2015.20: Listen!


Listening is vital to trial lawyers. It’s probably more important than any other single skill, but it is less studied, less trained, and less practiced. Lawyers often don’t listen very well. I’ve seen egregiously bad examples from all sides of the criminal bar; many times I’ve wanted to shake a lawyer or judge by the collar and shout, did you not hear what that person just said?

I have written about listening here multiple times. Among other posts, I wrote in 2007 about listening, attentiveness, and mindfulness; in 2008 about the value of listening; and in 2009 about how not listening was the worst voir dire advice ever. Listening is explicit in two of my rules for better jury selection—Rule Two (The Blind Date Rule) and Rule Fifteen (The Bat Rule) and implicit in the rest.

It’s an important and interesting topic. Both psychodrama-director training and improvisational-theater training make me a better listener.

So I was thrilled to discover, via the Twitter Machine, Jennifer Romig’s Listen Like a Lawyer blog. It’s not really about listening like a lawyer, of course, since lawyers don’t listen very well, but about lawyers listening better.

Romig’s posts are lengthy, substantive, and link-rich. She’s writing for lawyers about things that lawyers need to know. (Before every trial I’m going to ask all of my juniors to read her recent post on second-chair listening.) This is the practical blawgosphere at its best. More, please.

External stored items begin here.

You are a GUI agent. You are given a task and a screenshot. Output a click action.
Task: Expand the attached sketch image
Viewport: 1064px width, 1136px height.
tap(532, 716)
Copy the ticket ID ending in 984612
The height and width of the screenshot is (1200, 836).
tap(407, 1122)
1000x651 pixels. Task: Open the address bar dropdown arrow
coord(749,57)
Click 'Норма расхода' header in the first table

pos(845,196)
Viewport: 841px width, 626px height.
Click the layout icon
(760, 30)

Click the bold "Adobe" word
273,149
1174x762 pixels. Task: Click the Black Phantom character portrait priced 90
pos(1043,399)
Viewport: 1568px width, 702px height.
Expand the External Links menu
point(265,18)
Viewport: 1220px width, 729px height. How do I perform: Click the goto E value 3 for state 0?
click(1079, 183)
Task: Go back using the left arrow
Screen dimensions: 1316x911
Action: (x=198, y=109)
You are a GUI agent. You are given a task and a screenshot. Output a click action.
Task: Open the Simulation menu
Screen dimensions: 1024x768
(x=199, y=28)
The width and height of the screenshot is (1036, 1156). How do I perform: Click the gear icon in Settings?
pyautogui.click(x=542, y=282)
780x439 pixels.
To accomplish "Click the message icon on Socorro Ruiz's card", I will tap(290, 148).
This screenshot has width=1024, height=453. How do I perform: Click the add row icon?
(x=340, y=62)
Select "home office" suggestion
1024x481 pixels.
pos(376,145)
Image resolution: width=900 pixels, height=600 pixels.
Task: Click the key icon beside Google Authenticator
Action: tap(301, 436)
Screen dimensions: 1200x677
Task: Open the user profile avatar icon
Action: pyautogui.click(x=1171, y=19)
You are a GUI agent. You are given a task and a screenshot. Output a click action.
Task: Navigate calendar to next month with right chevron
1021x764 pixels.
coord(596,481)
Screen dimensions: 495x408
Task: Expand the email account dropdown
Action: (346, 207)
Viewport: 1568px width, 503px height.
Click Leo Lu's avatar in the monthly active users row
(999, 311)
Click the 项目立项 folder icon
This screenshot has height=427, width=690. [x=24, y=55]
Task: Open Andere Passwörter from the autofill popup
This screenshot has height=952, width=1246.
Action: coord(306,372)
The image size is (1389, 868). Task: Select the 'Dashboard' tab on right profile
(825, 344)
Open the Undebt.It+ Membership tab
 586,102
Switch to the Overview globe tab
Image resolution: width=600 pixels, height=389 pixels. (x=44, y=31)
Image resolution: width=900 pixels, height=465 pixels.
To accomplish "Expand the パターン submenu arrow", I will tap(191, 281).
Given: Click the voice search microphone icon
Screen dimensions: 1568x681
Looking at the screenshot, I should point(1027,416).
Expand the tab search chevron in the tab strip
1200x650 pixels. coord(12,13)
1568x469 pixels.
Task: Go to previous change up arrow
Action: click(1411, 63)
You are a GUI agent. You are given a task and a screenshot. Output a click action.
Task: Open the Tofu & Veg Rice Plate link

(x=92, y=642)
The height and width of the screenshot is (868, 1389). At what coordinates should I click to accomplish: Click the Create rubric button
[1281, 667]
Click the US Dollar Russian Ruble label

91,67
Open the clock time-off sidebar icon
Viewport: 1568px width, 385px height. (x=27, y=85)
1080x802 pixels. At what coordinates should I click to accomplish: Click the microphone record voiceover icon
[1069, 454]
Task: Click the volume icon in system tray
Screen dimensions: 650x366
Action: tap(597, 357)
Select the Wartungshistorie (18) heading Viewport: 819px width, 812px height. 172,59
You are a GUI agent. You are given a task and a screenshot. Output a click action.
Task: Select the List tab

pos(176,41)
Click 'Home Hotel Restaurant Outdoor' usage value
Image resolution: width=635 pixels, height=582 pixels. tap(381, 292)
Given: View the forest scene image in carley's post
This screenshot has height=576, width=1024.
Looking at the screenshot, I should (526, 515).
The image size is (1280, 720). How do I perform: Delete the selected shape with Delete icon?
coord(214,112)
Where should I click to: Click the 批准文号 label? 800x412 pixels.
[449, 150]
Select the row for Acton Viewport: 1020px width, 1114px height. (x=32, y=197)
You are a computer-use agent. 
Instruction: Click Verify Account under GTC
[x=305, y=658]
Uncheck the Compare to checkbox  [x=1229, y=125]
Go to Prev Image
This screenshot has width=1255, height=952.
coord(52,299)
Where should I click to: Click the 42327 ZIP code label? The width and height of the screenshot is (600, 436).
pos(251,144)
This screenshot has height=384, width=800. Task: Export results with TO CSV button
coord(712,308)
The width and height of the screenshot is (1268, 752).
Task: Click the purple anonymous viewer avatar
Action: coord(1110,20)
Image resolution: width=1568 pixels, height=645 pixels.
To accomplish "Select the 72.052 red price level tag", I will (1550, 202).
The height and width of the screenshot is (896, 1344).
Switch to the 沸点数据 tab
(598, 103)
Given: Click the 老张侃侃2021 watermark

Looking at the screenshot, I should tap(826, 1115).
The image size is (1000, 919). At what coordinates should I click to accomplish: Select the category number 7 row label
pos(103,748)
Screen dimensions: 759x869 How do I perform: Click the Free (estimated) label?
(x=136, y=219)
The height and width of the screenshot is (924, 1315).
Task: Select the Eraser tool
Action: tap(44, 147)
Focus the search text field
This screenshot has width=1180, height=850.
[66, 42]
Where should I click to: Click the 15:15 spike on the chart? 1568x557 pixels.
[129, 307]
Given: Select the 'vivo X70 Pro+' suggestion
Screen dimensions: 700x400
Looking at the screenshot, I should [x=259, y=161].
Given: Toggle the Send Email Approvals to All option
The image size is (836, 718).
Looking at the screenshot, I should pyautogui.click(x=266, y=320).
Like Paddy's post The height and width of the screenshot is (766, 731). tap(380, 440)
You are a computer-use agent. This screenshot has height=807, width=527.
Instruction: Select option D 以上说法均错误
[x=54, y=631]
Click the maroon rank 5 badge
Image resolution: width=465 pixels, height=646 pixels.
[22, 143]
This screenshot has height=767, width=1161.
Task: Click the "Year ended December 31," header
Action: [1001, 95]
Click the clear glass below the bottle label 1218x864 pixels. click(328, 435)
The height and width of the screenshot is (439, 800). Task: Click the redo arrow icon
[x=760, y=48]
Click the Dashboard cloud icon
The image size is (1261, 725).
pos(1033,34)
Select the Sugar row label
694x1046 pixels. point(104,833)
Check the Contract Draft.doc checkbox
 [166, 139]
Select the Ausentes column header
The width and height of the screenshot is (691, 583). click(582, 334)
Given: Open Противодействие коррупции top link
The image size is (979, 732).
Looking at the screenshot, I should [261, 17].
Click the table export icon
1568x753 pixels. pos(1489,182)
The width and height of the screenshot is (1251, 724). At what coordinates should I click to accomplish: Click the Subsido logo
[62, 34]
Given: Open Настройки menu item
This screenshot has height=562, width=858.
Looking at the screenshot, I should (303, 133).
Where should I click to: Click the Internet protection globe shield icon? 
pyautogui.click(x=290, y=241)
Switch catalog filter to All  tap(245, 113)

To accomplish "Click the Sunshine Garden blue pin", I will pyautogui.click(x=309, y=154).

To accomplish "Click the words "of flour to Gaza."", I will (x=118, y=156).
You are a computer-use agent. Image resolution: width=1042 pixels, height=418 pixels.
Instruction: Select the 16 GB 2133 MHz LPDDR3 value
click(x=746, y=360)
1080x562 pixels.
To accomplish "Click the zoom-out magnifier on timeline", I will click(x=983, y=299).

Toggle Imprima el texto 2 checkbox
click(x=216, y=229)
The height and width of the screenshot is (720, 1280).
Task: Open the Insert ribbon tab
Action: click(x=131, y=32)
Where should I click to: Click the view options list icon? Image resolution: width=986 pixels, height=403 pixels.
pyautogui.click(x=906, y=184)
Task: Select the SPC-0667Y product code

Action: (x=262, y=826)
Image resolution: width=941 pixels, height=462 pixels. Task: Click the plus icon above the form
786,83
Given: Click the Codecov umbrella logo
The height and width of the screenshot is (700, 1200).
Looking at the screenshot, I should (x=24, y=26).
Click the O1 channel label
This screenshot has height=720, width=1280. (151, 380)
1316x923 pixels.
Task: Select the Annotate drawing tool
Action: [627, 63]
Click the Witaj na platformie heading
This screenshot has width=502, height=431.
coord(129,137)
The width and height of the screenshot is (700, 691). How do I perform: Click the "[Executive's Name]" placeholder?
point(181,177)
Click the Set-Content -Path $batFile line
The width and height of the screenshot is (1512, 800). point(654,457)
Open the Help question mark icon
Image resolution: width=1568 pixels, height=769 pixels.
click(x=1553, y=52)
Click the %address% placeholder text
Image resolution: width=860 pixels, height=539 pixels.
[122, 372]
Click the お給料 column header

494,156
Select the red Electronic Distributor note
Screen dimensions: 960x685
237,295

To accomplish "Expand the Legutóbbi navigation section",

4 responses to “2015.20: Listen!”

  1. Good points. As so much communication is non-verbal, I think observing, which includes listening, is key.

    Sherlock Holmes said,
    “You see, but you do not observe. The distinction is clear.”

    Lawyers need to observe. It takes practice and actually it is fun.
    Robb

  2. Mark, thanks for this post and for the kind words. You concisely encapsulated the entire point of the project — “lawyers listening better.” The dilemma, as with many skills, is that bad listeners may not even know they are bad. (It’s the Dunning-Kruger effect in listening.) Or they may know and not care because they think good and bad listeners are born rather than made. Reaching new lawyers is one way to address both of these problems. That’s why it’s so rewarding to hear about experienced lawyers sharing any part of the blog with new lawyers. Your encouragement means so much. Thank you!